Dni pieczenia ciast dla płodu,
Rozgorączkowane twarze,
Wypieki na policzkach.
Uśmiechy radosne,
Wesołe zakupy.
Połączenie rodziny.
Krzyki cudu narodzenia,
Łzy szczęścia i bólu.
Oczekiwanie miłe.
Motylki w brzuchu.
Rumiana twarz dziecka.
Światełka znikające w oczach,
Zbyt wyrośnięta głowa dziecka.
Przedwczesne zbieranie wszystkich do dzwonów kościelnych,
Ojciec chrzestny, tak silny, łka w wielkie oczy dziecka.
Mówią, że boli je głowa,
Że dlatego spać nie pozwala nocami.
Że szpary w mózgu bolą bardziej niż te w serduszku.
Tyle zbitych wazonów czeka na zamiecenie.

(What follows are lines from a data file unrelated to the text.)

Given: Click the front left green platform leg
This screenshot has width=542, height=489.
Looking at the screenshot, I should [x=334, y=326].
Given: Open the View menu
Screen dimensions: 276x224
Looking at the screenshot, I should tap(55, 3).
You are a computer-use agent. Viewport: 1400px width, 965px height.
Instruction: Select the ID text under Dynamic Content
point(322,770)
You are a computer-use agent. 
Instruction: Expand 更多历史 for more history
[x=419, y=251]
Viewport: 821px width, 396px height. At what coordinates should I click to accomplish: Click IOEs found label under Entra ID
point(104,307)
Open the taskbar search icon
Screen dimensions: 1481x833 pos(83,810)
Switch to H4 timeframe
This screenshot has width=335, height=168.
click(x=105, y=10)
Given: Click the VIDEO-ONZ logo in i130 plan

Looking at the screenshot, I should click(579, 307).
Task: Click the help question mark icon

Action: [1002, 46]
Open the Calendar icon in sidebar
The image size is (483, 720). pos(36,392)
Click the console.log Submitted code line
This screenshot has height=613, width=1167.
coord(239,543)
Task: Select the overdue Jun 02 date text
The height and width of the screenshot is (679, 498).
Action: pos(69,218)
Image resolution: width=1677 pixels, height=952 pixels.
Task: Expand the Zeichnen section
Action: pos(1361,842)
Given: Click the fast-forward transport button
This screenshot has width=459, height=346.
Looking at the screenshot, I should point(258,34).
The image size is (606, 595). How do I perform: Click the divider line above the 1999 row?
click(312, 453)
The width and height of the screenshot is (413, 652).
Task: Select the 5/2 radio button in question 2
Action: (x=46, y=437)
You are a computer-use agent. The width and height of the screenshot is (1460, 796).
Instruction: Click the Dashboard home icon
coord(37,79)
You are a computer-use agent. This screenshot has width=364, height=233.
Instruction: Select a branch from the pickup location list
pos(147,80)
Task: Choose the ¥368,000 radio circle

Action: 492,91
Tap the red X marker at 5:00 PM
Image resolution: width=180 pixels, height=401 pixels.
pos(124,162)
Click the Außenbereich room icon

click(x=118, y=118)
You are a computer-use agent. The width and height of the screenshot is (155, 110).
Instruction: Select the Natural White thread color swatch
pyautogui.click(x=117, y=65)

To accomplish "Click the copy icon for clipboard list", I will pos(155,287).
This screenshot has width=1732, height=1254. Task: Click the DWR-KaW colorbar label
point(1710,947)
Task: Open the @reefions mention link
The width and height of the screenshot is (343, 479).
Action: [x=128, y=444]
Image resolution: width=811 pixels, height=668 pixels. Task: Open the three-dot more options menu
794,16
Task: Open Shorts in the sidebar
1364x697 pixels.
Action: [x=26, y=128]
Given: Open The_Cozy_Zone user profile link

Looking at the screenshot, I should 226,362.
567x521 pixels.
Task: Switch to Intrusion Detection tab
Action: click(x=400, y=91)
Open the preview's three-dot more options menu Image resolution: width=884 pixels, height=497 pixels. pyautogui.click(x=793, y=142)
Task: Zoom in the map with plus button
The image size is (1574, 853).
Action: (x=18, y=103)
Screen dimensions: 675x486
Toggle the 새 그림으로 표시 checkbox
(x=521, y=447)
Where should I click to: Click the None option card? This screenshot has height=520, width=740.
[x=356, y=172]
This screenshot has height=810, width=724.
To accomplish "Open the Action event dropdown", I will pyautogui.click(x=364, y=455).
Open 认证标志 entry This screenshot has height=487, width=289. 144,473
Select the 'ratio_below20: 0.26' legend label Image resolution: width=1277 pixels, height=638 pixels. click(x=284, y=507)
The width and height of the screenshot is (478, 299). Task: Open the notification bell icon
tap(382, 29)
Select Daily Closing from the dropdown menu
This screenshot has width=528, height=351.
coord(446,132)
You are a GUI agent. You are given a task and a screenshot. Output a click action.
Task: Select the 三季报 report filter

Tyle słoików łez do wysłania w podróż.
I to wszystko,
Przez tę główkę zbyt dużą, kochaną.
Aniołku, Twoje tęczowe oczy wyblakły.
Aniołku, Twoje włosy łamliwe są.
Aniołku, śliwki pod oczami powiększone.
Aniołku, tylko nie umieraj razem z dzieckiem, proszę.
* * *
Dla wszystkich rodzicielek, które treny wykrzyczały swoje w niebo, i do tych, które je przemilczały, lub nie miały.